FastMail.com Domain Ownership Bypass via Database Truncation

January 2 2018

Just a quick one: be wary of silent truncation in SQL databases.

In this case, I discovered that when adding email domains to FastMail, it was possible to bypass the ownership check for existing domains.

For example, if you only own id-rsa.pub, somebody else owns microsoft.com, and you try to add staff.microsoft.com:

FastMail ownership check

However, if you know (or can guess!) that the database column is only 255 characters, then you can try add add a value where the domain falls on the truncation boundary:

xxxxxxxxxxxxxxxxxxxxxxxxxxxxxxxx.xxxxxxxxxxxxxxxxxxxxxxxxxxxxxxxxxxxxxxxxxxxxxxxxxxxxxxxxxxxxxx.xxxxxxxxxxxxxxxxxxxxxxxxxxxxxxxxxxxxxxxxxxxxxxxxxxxxxxxxxxxxxxxx.xxxxxxxxxxxxxxxxxxxxxxxxxxxxxxxxxxxxxxxxxxxxxxxxxxxxxxxxxxx.xxxxxxxxxxxxxxxxxxx.microsoft.com.id-rsa.pub

It will pass the ownership check (because you own id-rsa.pub), but the value stored to the database will be a completely different eTLD+1:

xxxxxxxxxxxxxxxxxxxxxxxxxxxxxxxx.xxxxxxxxxxxxxxxxxxxxxxxxxxxxxxxxxxxxxxxxxxxxxxxxxxxxxxxxxxxxxx.xxxxxxxxxxxxxxxxxxxxxxxxxxxxxxxxxxxxxxxxxxxxxxxxxxxxxxxxxxxxxxxx.xxxxxxxxxxxxxxxxxxxxxxxxxxxxxxxxxxxxxxxxxxxxxxxxxxxxxxxxxxx.xxxxxxxxxxxxxxxxxxx.microsoft.com.

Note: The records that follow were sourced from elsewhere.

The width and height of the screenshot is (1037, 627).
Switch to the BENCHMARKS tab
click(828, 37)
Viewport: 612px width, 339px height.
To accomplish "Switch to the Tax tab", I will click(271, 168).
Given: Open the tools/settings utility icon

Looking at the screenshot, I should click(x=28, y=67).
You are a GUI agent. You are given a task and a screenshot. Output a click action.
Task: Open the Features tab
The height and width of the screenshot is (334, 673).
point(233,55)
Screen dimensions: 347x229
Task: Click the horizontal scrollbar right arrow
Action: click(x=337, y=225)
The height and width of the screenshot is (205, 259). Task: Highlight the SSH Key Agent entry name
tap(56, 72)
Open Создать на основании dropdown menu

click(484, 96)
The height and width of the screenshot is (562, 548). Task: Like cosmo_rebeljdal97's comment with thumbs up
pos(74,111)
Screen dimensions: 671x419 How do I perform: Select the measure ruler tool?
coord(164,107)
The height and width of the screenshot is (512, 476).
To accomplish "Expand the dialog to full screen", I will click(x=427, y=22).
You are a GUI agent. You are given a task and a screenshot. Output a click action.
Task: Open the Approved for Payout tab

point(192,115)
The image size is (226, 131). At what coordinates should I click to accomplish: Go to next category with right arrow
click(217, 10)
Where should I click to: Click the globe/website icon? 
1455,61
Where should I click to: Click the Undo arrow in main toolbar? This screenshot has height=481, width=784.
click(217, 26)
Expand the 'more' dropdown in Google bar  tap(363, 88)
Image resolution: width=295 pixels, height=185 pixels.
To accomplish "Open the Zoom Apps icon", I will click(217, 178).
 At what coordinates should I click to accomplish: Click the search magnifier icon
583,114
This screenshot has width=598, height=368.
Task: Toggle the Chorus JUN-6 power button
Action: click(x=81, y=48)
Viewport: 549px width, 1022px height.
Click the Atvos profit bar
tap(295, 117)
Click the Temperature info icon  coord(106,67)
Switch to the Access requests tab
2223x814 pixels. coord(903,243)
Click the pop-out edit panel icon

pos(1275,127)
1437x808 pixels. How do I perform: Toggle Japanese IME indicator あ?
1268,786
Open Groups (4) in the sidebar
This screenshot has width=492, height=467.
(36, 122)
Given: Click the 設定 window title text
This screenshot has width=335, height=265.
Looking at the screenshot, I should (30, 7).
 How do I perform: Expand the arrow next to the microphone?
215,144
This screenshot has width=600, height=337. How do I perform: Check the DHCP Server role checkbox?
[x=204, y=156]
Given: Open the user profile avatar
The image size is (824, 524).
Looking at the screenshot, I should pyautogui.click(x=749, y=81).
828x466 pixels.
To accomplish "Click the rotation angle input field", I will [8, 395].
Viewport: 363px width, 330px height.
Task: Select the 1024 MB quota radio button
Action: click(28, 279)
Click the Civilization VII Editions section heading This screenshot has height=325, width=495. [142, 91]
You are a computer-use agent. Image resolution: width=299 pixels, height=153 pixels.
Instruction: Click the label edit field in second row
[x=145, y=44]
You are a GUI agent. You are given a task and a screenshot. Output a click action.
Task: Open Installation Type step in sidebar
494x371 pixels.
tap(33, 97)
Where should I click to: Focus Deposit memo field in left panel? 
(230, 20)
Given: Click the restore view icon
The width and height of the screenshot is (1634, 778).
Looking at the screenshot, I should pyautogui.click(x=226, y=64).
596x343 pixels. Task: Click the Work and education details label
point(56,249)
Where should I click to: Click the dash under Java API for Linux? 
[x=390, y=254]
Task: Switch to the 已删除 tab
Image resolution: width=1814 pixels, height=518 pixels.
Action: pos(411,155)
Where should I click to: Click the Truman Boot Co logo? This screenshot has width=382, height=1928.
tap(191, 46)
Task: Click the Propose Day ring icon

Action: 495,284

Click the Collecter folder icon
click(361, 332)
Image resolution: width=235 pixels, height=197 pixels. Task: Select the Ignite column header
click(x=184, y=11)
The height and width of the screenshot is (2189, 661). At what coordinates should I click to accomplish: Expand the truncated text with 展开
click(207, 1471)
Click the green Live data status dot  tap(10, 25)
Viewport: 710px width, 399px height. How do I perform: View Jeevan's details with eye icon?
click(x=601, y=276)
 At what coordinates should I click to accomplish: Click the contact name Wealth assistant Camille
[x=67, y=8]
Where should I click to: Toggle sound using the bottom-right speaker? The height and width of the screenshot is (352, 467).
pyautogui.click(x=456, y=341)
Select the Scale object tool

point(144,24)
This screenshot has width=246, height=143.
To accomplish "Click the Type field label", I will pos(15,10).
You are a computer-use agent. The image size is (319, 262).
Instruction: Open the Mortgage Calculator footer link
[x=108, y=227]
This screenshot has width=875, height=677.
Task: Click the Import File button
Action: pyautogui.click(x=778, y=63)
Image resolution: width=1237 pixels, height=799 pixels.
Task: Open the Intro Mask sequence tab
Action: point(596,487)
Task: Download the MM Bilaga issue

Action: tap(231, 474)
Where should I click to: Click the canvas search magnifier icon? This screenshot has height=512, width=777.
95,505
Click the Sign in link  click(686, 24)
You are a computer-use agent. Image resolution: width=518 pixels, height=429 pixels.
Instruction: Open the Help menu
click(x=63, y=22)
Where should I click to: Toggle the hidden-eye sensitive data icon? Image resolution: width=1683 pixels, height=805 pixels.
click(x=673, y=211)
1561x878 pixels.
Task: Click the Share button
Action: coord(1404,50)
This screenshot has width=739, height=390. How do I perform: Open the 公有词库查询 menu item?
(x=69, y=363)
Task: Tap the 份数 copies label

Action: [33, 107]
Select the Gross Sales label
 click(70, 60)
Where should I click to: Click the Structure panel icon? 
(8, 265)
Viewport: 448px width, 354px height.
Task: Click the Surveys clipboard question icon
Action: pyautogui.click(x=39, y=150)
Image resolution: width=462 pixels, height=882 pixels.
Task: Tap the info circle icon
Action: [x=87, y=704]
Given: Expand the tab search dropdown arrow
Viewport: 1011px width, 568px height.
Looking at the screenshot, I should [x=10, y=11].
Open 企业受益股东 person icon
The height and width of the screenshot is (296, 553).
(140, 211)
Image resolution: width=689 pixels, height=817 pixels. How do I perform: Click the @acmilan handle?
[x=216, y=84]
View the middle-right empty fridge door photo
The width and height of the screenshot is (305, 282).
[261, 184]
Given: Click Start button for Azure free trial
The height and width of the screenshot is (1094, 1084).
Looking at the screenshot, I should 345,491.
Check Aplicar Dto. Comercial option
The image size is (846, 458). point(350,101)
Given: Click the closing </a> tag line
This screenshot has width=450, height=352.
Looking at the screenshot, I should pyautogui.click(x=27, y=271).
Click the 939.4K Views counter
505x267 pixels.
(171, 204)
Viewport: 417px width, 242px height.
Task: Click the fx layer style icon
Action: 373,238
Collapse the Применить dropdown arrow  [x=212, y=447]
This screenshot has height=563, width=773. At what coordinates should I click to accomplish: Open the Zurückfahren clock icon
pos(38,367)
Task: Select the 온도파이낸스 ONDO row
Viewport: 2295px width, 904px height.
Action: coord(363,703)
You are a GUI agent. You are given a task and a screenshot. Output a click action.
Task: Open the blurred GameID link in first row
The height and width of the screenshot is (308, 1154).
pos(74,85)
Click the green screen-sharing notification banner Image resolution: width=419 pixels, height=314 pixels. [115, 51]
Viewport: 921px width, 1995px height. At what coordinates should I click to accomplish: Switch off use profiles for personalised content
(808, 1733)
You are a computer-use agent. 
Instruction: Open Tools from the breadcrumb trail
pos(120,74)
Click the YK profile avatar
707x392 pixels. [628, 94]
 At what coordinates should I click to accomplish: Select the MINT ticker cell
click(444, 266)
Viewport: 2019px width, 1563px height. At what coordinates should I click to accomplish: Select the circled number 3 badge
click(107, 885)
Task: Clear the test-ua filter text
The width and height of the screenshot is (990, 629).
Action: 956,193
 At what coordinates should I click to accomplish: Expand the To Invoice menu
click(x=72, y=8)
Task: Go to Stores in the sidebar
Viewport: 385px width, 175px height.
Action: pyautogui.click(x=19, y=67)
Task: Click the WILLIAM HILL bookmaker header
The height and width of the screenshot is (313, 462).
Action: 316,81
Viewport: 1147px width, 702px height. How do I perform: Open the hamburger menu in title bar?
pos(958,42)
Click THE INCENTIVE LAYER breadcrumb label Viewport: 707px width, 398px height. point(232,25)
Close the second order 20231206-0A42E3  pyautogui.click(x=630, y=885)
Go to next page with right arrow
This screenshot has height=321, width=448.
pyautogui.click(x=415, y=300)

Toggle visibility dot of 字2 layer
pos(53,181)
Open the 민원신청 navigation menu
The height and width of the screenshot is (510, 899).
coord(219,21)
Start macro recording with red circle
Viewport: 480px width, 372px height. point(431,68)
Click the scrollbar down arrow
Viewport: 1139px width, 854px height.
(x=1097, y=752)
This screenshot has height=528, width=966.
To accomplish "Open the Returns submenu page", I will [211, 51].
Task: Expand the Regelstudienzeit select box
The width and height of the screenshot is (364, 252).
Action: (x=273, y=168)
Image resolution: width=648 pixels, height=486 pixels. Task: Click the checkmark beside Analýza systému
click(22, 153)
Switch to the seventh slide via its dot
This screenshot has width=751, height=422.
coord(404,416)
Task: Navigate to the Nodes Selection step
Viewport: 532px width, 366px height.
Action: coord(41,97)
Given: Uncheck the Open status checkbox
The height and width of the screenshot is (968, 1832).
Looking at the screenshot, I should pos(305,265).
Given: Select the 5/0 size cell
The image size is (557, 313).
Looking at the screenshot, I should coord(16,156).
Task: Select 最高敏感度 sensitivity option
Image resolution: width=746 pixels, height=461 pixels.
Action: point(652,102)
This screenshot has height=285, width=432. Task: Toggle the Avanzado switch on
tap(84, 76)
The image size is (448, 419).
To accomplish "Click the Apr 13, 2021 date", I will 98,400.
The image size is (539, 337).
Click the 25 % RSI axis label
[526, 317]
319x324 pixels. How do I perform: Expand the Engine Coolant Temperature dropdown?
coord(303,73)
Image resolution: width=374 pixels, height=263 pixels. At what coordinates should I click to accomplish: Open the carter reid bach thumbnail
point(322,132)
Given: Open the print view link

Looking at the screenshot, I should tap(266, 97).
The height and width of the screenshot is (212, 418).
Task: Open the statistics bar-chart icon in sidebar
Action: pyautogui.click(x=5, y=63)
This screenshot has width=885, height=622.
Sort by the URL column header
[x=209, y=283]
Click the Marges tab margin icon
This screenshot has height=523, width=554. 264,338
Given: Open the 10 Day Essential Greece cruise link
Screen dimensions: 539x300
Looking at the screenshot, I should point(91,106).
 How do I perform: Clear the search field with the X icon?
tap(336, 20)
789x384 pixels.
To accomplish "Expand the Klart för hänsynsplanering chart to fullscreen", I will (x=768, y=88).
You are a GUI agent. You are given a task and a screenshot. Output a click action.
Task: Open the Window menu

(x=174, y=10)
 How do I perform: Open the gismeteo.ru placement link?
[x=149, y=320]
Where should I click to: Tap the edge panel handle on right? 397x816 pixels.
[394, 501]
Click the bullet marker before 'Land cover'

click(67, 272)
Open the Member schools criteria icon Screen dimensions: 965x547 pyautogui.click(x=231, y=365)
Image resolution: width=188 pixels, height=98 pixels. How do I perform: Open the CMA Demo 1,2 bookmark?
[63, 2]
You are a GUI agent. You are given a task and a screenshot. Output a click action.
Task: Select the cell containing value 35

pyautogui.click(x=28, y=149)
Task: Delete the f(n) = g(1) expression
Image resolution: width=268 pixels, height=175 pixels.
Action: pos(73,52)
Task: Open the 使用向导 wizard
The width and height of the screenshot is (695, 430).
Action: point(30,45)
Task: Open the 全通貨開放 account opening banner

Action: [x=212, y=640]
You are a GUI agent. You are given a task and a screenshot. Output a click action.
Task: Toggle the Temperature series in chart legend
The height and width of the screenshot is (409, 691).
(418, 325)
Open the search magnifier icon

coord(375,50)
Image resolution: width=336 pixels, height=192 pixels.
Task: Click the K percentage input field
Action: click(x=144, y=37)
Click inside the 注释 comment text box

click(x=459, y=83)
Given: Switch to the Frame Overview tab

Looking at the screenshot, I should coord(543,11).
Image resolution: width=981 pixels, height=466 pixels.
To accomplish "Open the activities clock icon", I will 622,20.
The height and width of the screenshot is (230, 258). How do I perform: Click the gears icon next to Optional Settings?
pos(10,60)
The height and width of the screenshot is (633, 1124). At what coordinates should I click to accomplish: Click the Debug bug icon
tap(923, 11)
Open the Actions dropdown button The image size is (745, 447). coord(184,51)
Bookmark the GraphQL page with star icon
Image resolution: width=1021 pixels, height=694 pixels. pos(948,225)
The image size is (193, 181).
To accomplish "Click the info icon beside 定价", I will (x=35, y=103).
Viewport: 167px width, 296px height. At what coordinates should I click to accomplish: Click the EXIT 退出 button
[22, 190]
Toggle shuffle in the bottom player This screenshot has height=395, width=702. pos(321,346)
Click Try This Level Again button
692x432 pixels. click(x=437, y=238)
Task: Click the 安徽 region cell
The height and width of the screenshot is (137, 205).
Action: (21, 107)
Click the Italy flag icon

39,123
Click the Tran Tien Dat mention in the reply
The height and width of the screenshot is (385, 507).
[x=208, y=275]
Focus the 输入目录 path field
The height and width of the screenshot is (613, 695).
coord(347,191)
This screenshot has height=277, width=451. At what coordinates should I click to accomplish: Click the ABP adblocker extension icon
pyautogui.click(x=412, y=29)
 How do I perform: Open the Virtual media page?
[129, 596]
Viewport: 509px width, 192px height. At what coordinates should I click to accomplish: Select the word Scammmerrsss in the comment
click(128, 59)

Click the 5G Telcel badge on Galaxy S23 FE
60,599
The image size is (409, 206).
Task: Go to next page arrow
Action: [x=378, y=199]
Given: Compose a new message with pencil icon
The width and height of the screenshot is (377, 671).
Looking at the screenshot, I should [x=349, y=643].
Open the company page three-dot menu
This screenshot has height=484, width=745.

And the database driver did not even warn you about it. Whoops!

Lessons:

  • Enforce length limits on both the front-end and back-end.
  • Be sure your columns are at least as long as your length limits.

Bounty

I reported this issue to FastMail.com on 2018-01-01 and received a notification within 22 hours (issue fixed), awarding a $100USD bug bounty and mention in the hall of fame.